ACTION ITEM A
According to the article on 2018 mergers and acquisitions, why will buying Pandora be a big leap for Sirius? Answer in one to three sentences.
ACTION ITEM B
Write the next part of the article on 2018 mergers and acquisitions, picking up after its final sentence.

PASSAGE TO READ

********

This year so far has already seen quite a few big acquisitions, which is helping the broader market. Understandably, companies are defying trade war fears and uncertainty around U.S. mid-term elections, and going for mergers and acquisitions. Moreover, U.S. companies are taking advantage of the cheap pound to acquire some of U.K.’s biggest businesses. According to data compiled by Thomson Reuters, a record $2.5 trillion in mergers and acquisitions were announced in the first half of 2018.

Comcast, Sirrus, Barrick Gold Take the Acquisition Route

NBCUniversal parent Comcast finally won a $38.8 billion bid for British Broadcaster Sky in a weekend auction. The U.S. cable giant has been eyeing Sky ever since it dropped out on the $71 billion bidding war with The Walt Disney Company (DIS - Free Report) for Fox’s television and studio assets. This acquisition now will definitely strengthen Comcast’s foothold in original content creation at a time when streaming giants like Netflix, Inc. (NFLX - Free Report) and Amazon, Inc. (AMZN - Free Report) are giving competition to media companies.

On Sep 24, Sirius announced that it will buy Pandora in a stock deal valued at $3.5 billion. This, undoubtedly, will be a big leap for Sirius. The merger will see the largest satellite radio service in the United States with one of the largest online music streaming companies. The acquisition will immediately give Sirius a wider customer base outside the car, a priority for companies that use satellites to deliver their content. Sirius will now get 70 million customers of Pandora.

The same day, Barrick Gold agreed to buy Rangold Resources for $6 billion in an all-stock deal. This will make the combined entity the world’s largest gold company by production, with a market cap of $18.3 billion.

Record M&As in 2018

Michael Kors Holdings Limited is reportedly closing in on a $2.35 billion deal to buy Gianni Versace SpA. Despite trade war fears, record stock prices and cheap debt seem to be giving companies the confidence for more mergers and acquisitions. This has helped global deal making touch a record high of $3.2 trillion in 2018, reflecting an increase of 40% from the year-ago period, per Thomson Reuters. Michael Kors has a Zacks Rank #1 (Strong Buy). You can see the complete list of today’s Zacks #1 Rank stocks here.

********

LISTED ENTRIES
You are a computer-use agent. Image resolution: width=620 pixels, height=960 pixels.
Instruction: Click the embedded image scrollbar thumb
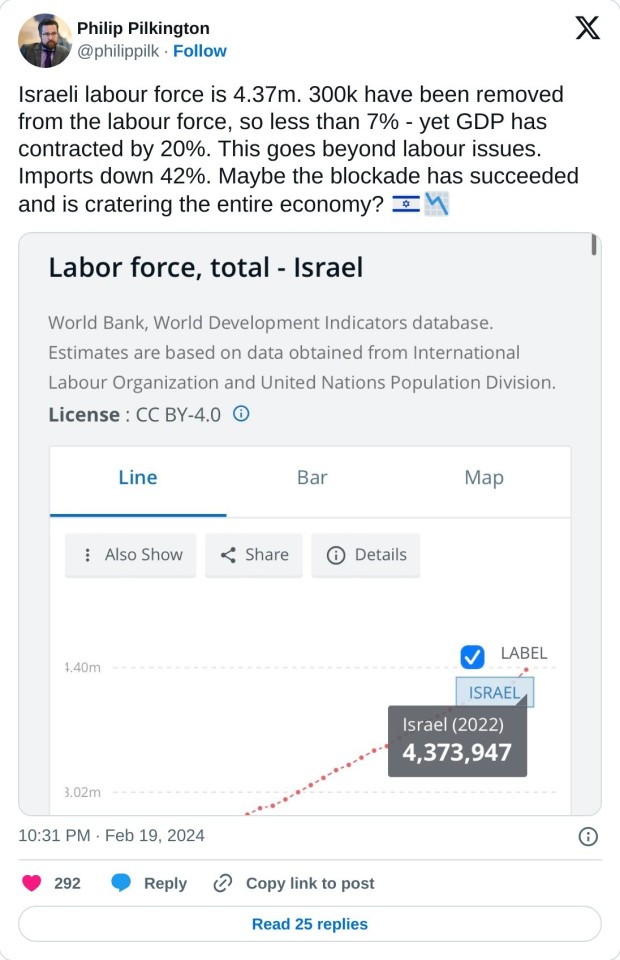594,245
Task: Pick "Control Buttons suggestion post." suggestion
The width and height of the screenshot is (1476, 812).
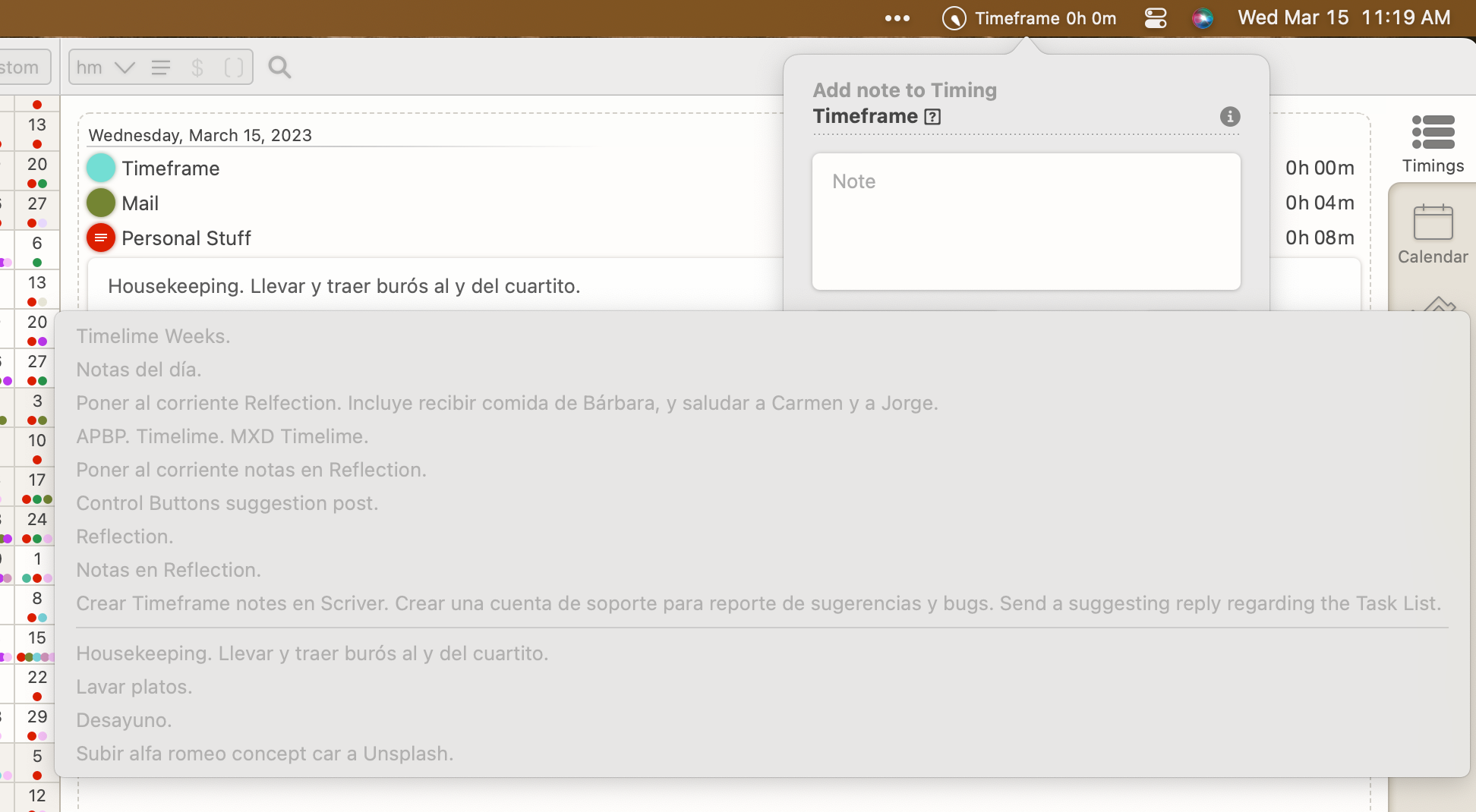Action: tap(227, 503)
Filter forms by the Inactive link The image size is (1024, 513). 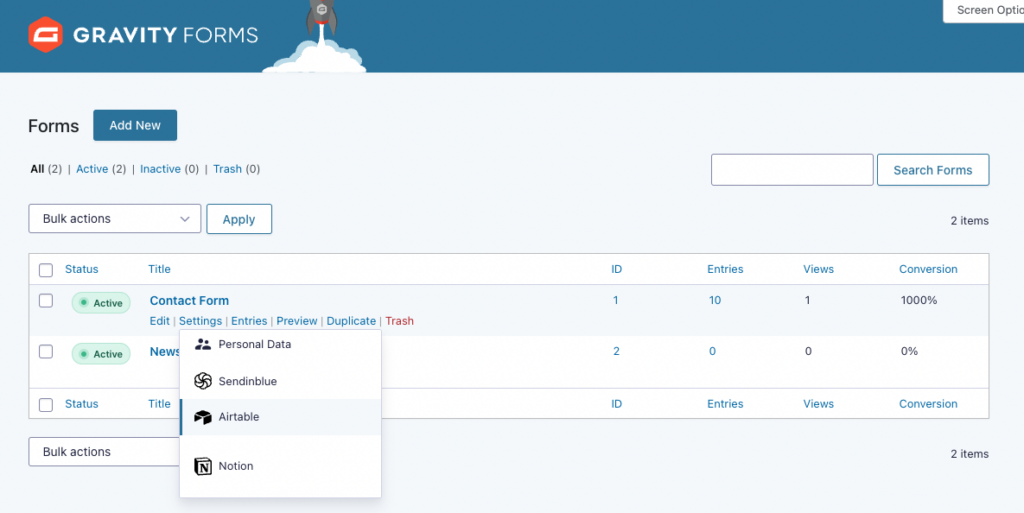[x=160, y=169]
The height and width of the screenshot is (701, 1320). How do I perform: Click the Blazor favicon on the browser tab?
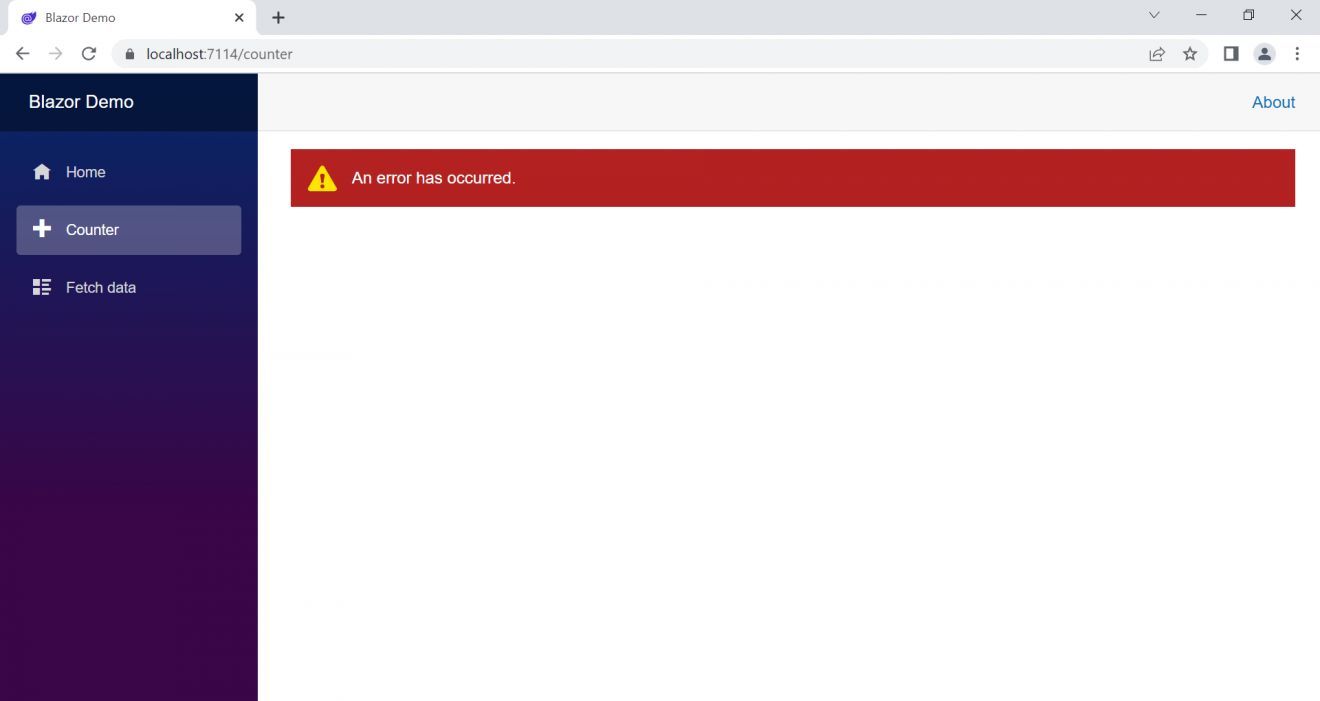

********

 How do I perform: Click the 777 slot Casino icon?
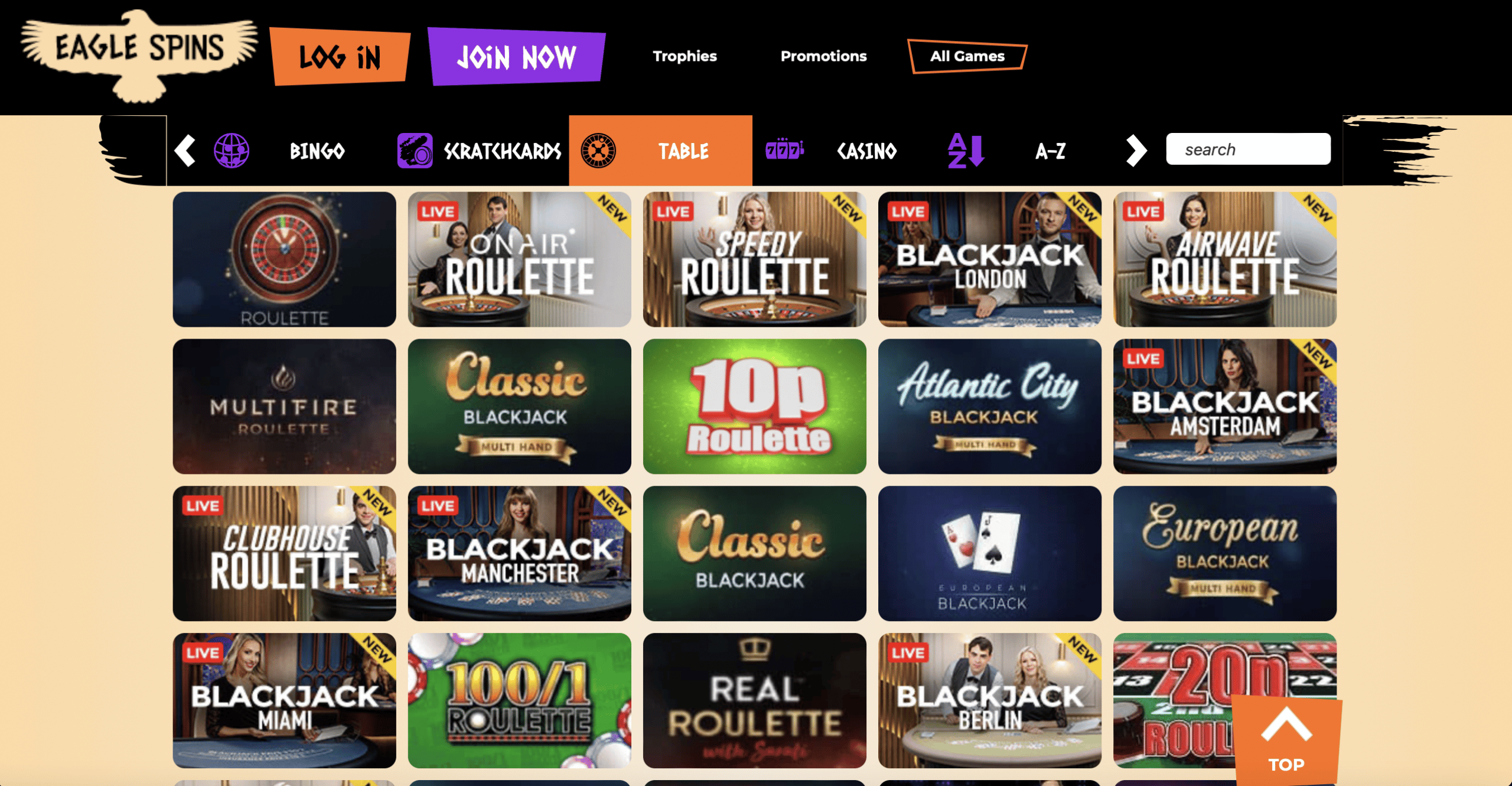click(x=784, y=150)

********

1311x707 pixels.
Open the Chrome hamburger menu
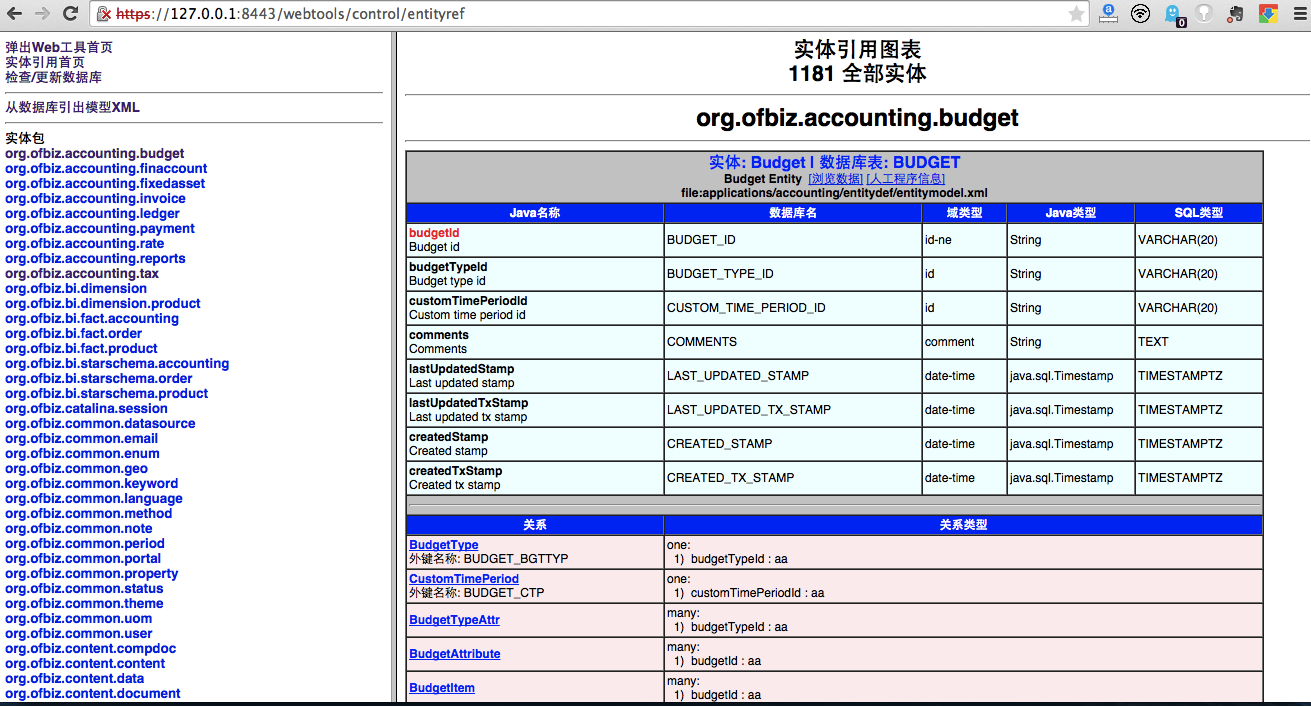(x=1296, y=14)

********

ANSWER SECTION A
Buying Pandora immediately gives Sirius a wider customer base outside the car, which is a priority for companies that deliver their content by satellite. Sirius will gain Pandora's 70 million customers.

ANSWER SECTION B
Moreover, deals worth more than $5 billion accounted for 44% of the transactions this year. Interestingly, big acquisitions in media and health care have been driving market activity this year.  Apart from Disney and Comcast, this year also saw AT&T, Inc.’s (T) $85.4 billion acquisition of Time Warner.

In healthcare, pharmacy chain CVS Health Corporation (CVS - Free Report) announced a $69 billion merger with health insurer Atena.

Cross Border Deals Helping Markets

The increase in mergers and acquisitions are taking place against the backdrop of a healthy economic outlook. The U.S. economy is on solid ground, giving companies the confidence to expand and explore newer markets. Moreover, U.S. companies are also taking advantage of a cheap pound and buying a lot of U.K. firms.

Cross-border deals have accounted for the majority of activity this year. Cross-border mergers and acquisitions have totaled $1.3 trillion this year, two-third higher than 2017 and recording the strongest period since 2007. Moreover, rising completion is making a number of companies reshuffle their product line and expand their portfolio. That said, mergers are on the rise despite increasing global trade tensions.